Una vez más, la profesión farmacéutica ha demostrado estar por encima de este tipo de situaciones. El mismo día 21, la fecha de publicación del decreto y víspera de su entrada en vigor, el Consejo General de Colegios Oficiales de Farmacéuticos publicó la “Guía de Actuación del farmacéutico comunitario para la dispensación de productos de autodiagnóstico para la detección de antígenos del SARS-CoV-2” y su equivalente para la detección de anticuerpos, además de infografías sobre el particular. Con ellas, cualquier farmacéutico dispone de la formación e información necesarias para llevar a cabo estas dispensaciones. En estos materiales, se explica a la persona que compra el test cómo actuar para que pueda hacer del mismo un uso seguro, correcto y adecuado. Pero, el farmacéutico no puede hacer aquello para lo que el decreto no le faculta.

Desgraciadamente, la farmacia comunitaria está acostumbrada a este trato. Ha ofrecido constantemente su colaboración a la Administración en esta guerra que todos mantenemos contra la Covid-19 e incluso ha estado dispuesta a vacunar. Alguna Comunidad Autónoma ha pedido al Ministerio poder contar con los medios y la firme voluntad de colaborar que la oficina de farmacia ha expresado reiteradamente. Pero, inexplicablemente, todos estos intentos no se han traducido en ningún cambio respecto a la consideración de la farmacia comunitaria como un agente sanitario más.

El mundo de la farmacia ha demostrado generosidad y valentía, ha sido valorado por la población e incluso ha perdido vidas por dar cumplimiento a su obligación profesional en favor de la ciudadanía. ¿Por qué no se aprovecha todo lo que la farmacia ofrece? ¿Por qué no se le permite evolucionar y ocupar el puesto que merece dentro del entramado de la sanidad española?

La farmacia es un elemento más del sistema sanitario y, en la Covid-19 como en otros aspectos, está preparada para hacer más y desea hacerlo. Son muchas las funciones que una farmacia podría llevar a cabo, desde la vacunación de la gripe hasta un seguimiento farmacoterapéutico protocolizado. Aporta numerosas ventajas sobre la forma actual de funcionar de la sanidad (un modelo al que no habría que renunciar, sino que simplemente se trataría de poner a disposición de los ciudadanos una alternativa efectiva): proximidad, familiaridad, confianza…

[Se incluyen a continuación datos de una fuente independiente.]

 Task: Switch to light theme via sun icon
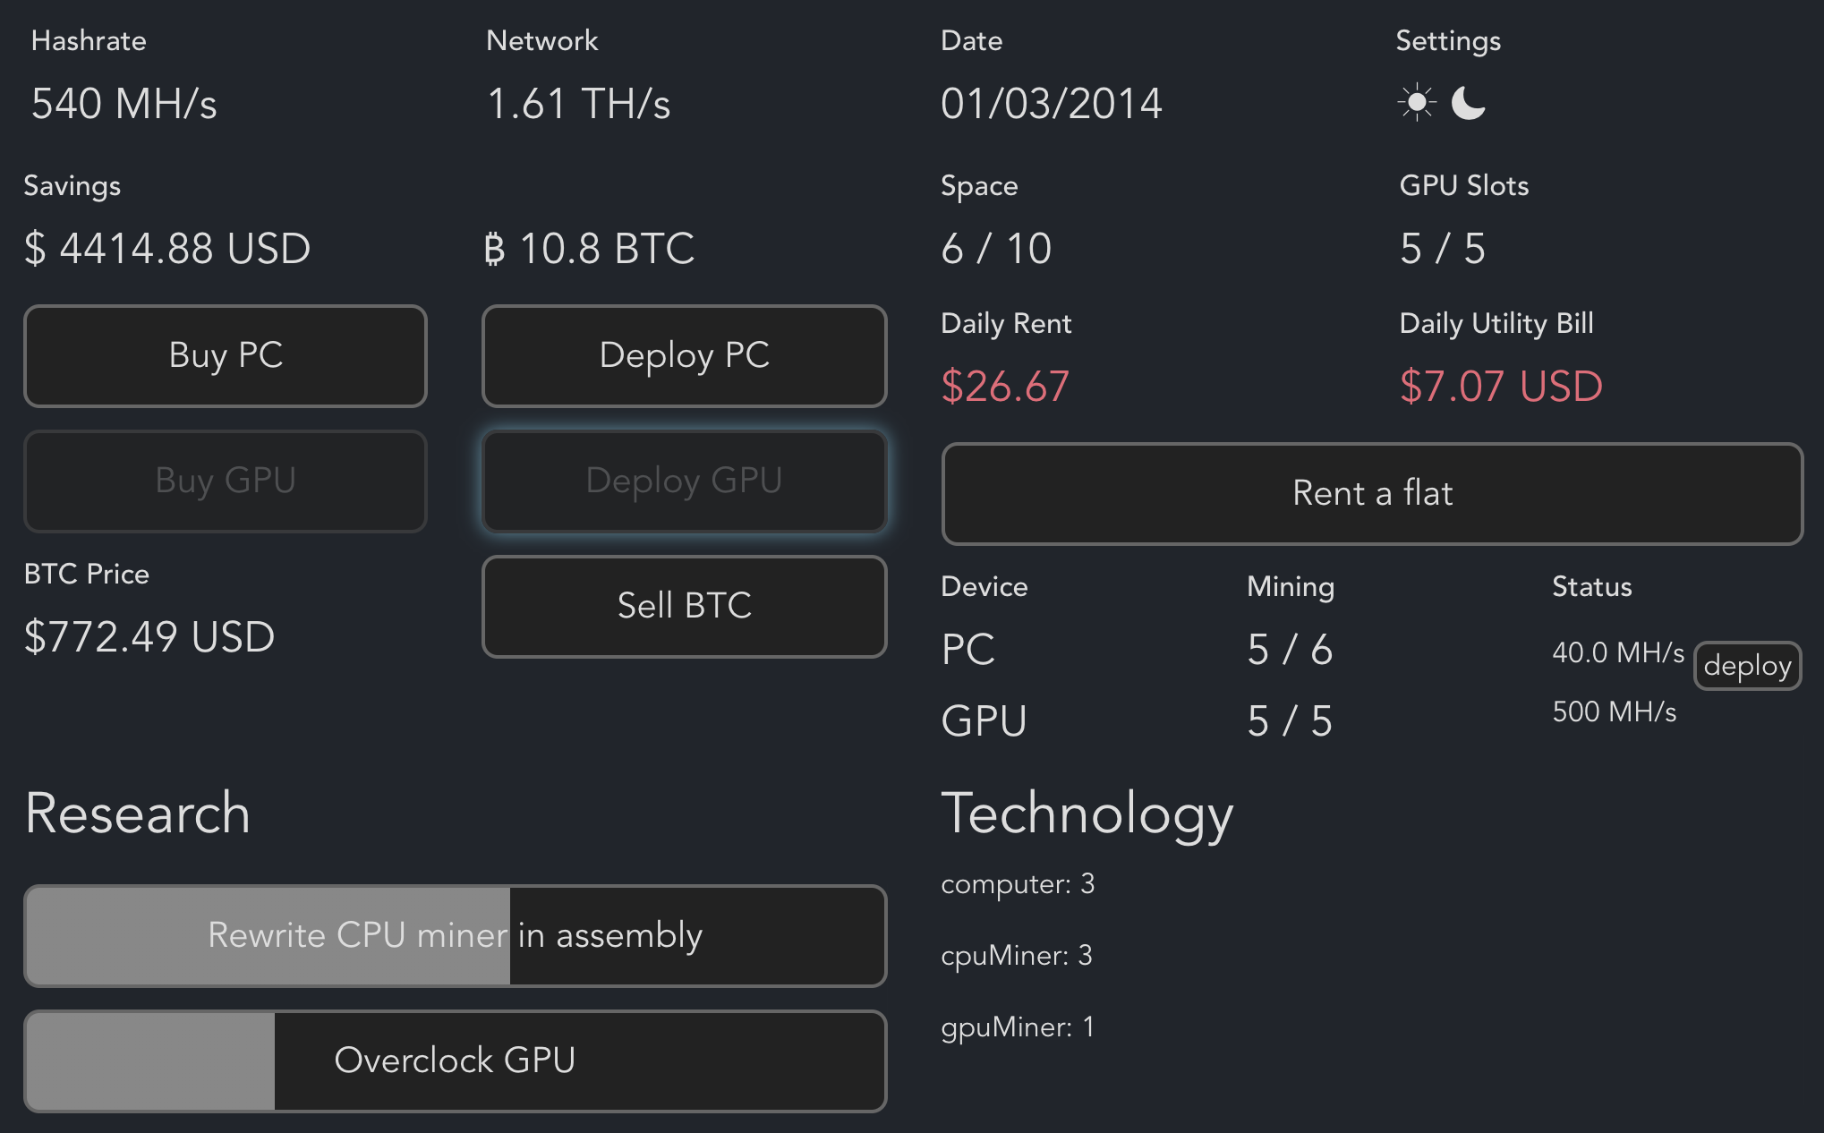coord(1415,102)
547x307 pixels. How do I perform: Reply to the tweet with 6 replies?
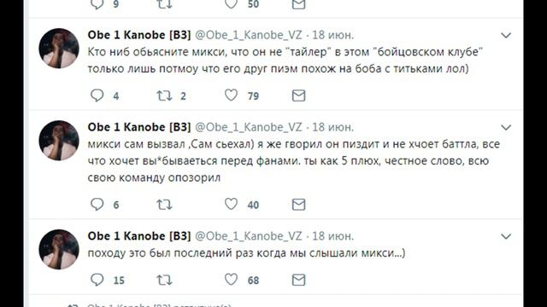click(x=97, y=205)
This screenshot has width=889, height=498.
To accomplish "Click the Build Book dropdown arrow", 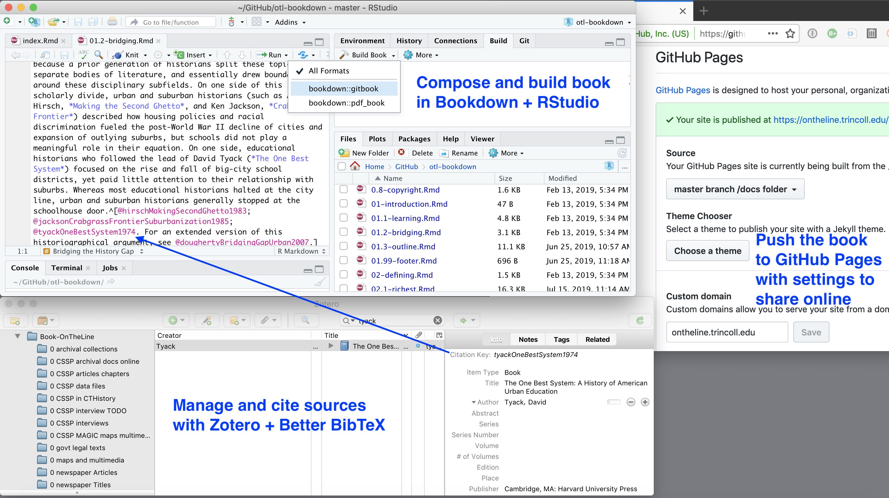I will pyautogui.click(x=396, y=55).
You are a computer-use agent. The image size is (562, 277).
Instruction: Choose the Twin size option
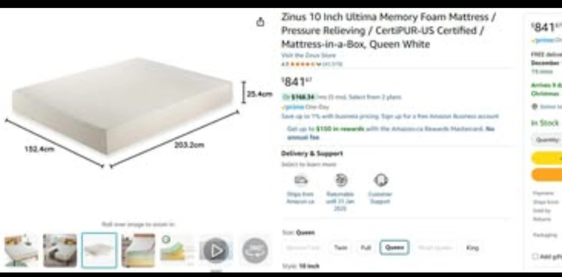click(340, 248)

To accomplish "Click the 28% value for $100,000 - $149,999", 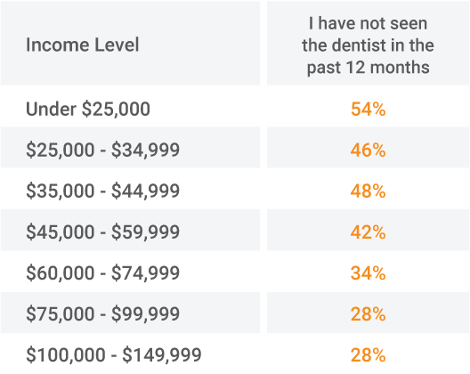I will tap(368, 355).
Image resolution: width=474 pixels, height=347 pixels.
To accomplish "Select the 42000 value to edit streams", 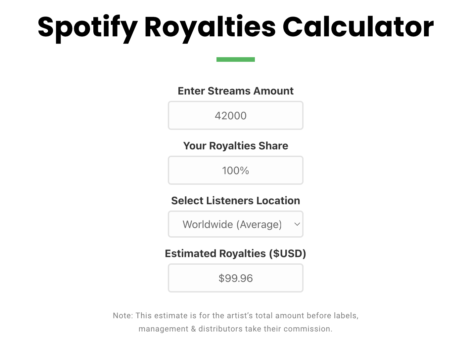I will 230,115.
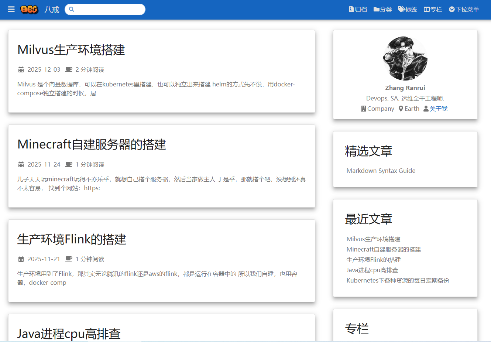Open the 分类 categories page
Image resolution: width=491 pixels, height=342 pixels.
[382, 9]
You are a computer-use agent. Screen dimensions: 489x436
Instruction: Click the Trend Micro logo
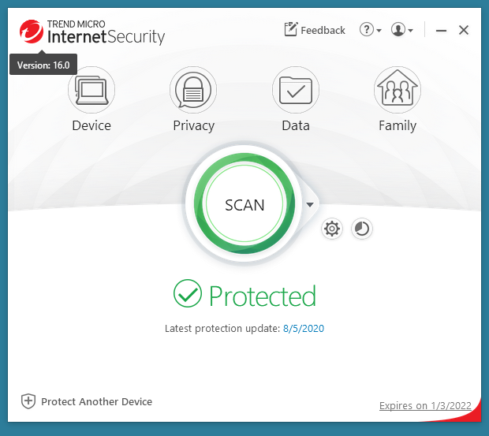32,32
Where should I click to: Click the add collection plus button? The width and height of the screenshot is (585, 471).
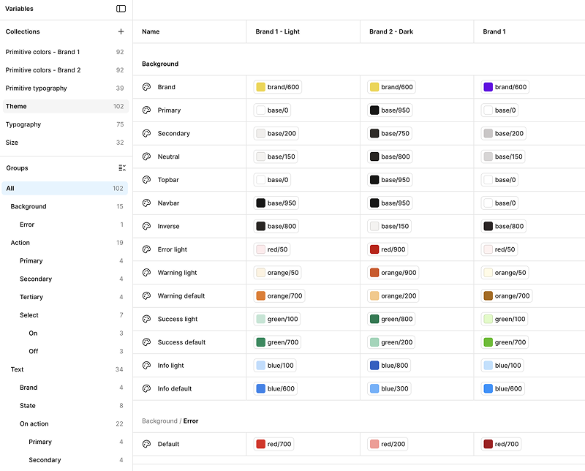coord(121,31)
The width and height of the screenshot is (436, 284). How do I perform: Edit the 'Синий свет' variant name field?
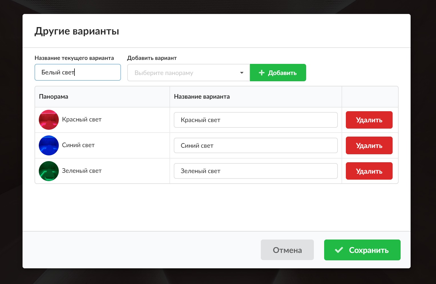256,146
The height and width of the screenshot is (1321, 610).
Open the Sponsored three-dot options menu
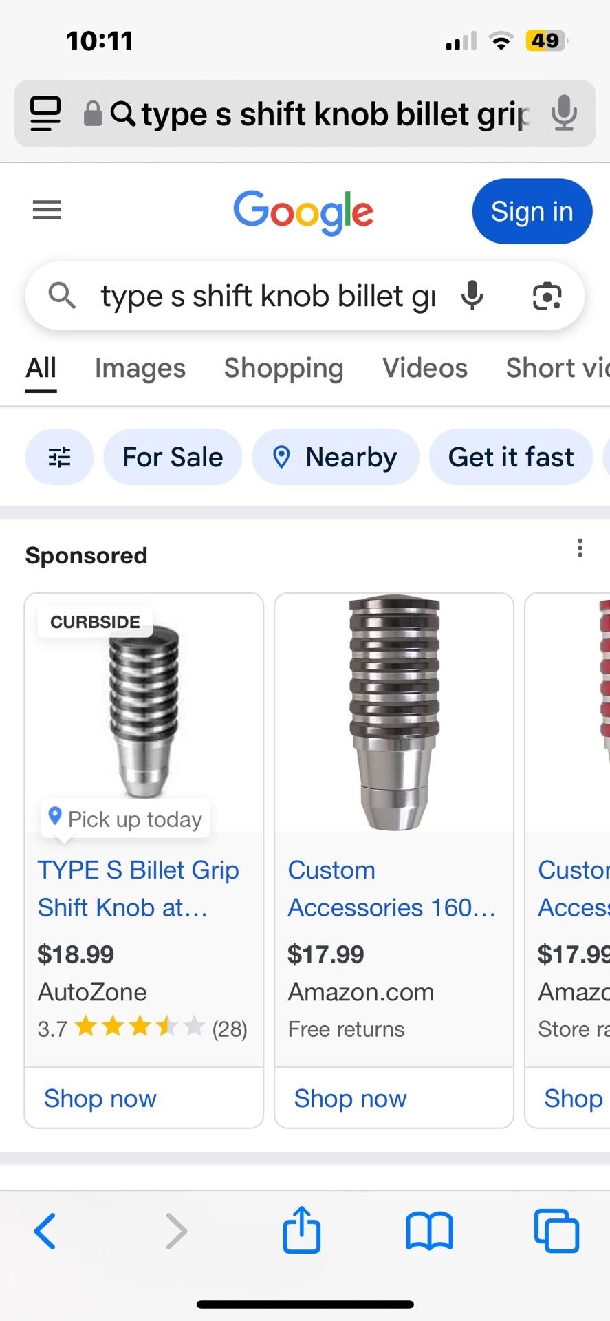(580, 548)
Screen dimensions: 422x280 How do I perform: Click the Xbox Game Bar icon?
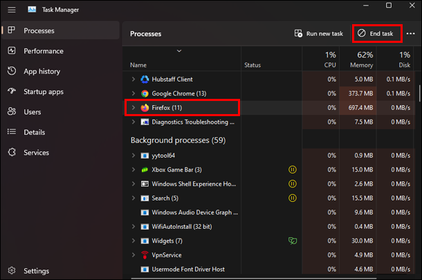[x=145, y=170]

Renunciar a sacar partido de una red de 22.000 farmacias en las que trabajan un promedio de 2,5 farmacéuticos por farmacia, además de personal auxiliar perfectamente formado, no parece la orientación más adecuada, especialmente cuando en España hay muchos municipios en los que la oficina de farmacia es el único establecimiento sanitario y su titular, la única persona con titulación sanitaria.